Commemorated in American history as the Boston Massacre, the 1770 incident involved eight soldiers protecting a customs house from a riotous crowd. Three men were killed and 11 injured during the incident, with two dying later of their wounds. The term "massacre" was applied as a polemical device by anti-British propagandists, even though the subsequent trial by colonial authorities -- with anti-British activist John Adams as the soldiers' defense attorney -- acquitted all but two soldiers.
  1. Buildup

    • Preceding the incident at the Boston Customs House, tensions between British authorities and Bostonians had grown around resistance to the Townshend Acts, laws entitling the British levy trade taxes. The most visible figures of British authority were customs officials, and they became the target of local animosity. In 1768, a British warship was sent to Boston to protect customs officials, whereupon the British navy began impressing Bostonians into military service, further inflaming tensions.

    The Seider Incident

    • On Feb. 22, 1770, an 11-year-old servant named Christopher Seider began heckling a store fort selling British goods. Boston customs official Ebenezer Richardson rebuked him, and Seider later showed up in front of Richardson's home. Seider was joined by more boys who were later joined by adults. The crowd threw a rock through Richardson's window; and he fired a load of birdshot out his window to disperse the crowd, killing young Seider. The incident was fanned into a political cause by local patriots and was on the lips of the March 5 crowd that surrounded the King Street Customs House.

    Gerrish and White

    • A merchant's apprentice named Edward Gerrish positioned himself outside the King Street Customs House on March 5 and shouted at the officer inside -- Lt. John Goldfinch -- that Goldfinch had bilked Gerrish's master -- a wigmaker -- on a bill. The charge was untrue, as later established during a trial, and Goldfinch ignored Gerrish. An angry Gerrish left and returned with several companions. A private, Hugh White, was now guarding the customs house alone. Gerrish and his companions argued with White, and White struck Gerrish across the face. More Bostonians joined the group, and by evening the angry crowd had grown to more than 300. Pvt. White had been left alone and was facing the hostile crowd that had focused its animosity on him.
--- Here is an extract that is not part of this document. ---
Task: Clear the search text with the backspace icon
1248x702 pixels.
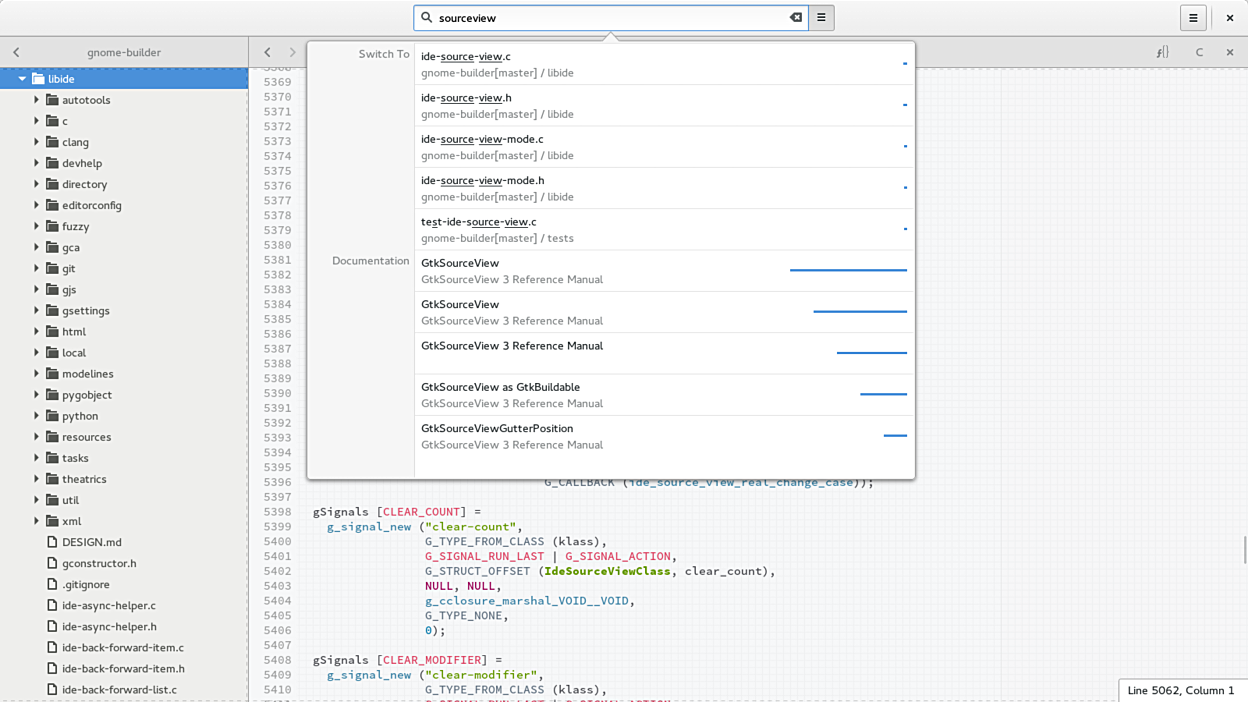Action: 795,17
White was forced to lock himself in the customs house, whereupon a detachment of seven soldiers was sent from the Main Guard to protect him.

    The Shots

    • The crowd threw things at the soldiers, who had fixed bayonets to hold the Bostonians back. One innkeeper named Richard Holmes clubbed a soldier, who fired a round. In the ensuing melee, several rounds were fired -- apparently without coordination or command -- and three men were killed: Crispus Attucks, a local "mulatto" mariner; Samuel Grey, a local rope maker; and James Caldwell, an intoxicated sailor. A young man named Samuel Maverick died hours later from a wound, and an Irishman named Patrick Carr died two weeks later. The next day, the British removed all troops from town.